The Party Of Poor Taste

I only caught bits and pieces of the Wellstone funeral/rally yesterday, but from what I saw I have to agree with Stephen Green’s assessment of the affair:

When a dictator dies, please feel free to turn the funeral into a rally. In fact, I highly recommend you do so. Sure, the Great Leader is dead, but the Dear Leader is in charge now – and his thugs will be just as protective of daddy in death as they were while he lived. Smile, you’re on Comrade Camera. But Wellstone was no Stalin, Hussein, or Franco. The "mourners" weren’t partying for fear of The Party. Wellstone was a member of the United States Senate – an august, deliberative body in the world’s most successful free nation.

But you wouldn’t think so, watching the Wellstone service yesterday in Minnesota. Paul and Sheila’s sons allowed – perhaps even encouraged – their father’s funeral to become a testament, not to a good man’s life, but to everything that is wrong and slimy and sleazy and uncivilized about modern politics.

There is no doubt that Paul Wellstone was a good man, but the way in which his followers treat hm is almost eerily cult-like. Granted, much of that can be explained by the fact that Senator Wellstone was very charismatic guy, but there’s just something about the way in which the memorial degenerated into an old-fashioned political rally that doesn’t sit right with me.

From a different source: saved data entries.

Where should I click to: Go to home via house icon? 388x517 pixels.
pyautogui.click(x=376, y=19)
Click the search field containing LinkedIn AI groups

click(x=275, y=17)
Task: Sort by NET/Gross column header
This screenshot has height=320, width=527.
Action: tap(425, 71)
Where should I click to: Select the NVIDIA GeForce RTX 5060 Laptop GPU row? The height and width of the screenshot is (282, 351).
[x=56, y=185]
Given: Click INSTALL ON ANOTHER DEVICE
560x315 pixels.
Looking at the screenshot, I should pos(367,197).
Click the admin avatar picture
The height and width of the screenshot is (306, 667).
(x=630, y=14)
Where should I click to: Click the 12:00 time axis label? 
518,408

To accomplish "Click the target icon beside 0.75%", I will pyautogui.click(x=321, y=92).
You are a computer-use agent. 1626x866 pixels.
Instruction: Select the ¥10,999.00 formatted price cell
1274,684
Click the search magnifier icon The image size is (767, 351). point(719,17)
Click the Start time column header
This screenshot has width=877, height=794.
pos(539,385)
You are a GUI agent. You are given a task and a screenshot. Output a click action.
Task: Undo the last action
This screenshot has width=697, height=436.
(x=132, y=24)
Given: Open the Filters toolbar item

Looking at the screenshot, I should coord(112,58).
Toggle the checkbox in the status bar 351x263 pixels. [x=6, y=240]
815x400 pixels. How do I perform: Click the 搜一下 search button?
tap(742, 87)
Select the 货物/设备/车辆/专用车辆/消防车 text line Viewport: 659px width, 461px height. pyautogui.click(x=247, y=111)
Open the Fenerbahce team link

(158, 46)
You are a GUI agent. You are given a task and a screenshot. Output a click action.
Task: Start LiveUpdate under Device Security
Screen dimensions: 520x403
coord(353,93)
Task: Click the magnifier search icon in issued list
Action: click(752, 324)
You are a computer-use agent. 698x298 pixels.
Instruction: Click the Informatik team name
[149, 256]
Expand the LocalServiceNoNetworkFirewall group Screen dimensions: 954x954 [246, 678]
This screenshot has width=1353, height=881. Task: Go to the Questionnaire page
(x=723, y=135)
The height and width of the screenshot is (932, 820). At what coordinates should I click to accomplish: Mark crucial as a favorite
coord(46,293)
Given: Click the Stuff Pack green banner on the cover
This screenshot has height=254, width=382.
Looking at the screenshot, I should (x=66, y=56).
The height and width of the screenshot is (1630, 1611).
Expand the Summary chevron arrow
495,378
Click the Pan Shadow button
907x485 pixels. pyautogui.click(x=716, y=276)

UPDATE: The Star-Tribune has more on the backlash of this event. If it’s so tacky that Jesse Ventura walks out, it’s clear that a line has been crossed. The fact that the Democrats in attendence had the audacity to boo people who had come to honor their fallen comrade is wrong, sickening, and childish. Had the Democrats had the courage of Senator Wellstone they would have vigorously condemned such inappropriate behavior.

UPDATE 2: Another Minnesotan points out the DFL’s hatred of all things Republican. Luckily most Democrats I know are nowhere near that bad, but there are quite a few who think that Trent Lott is worse than Saddam Hussein out there. When politics takes on the air of a cult or a religion, democracy suffers.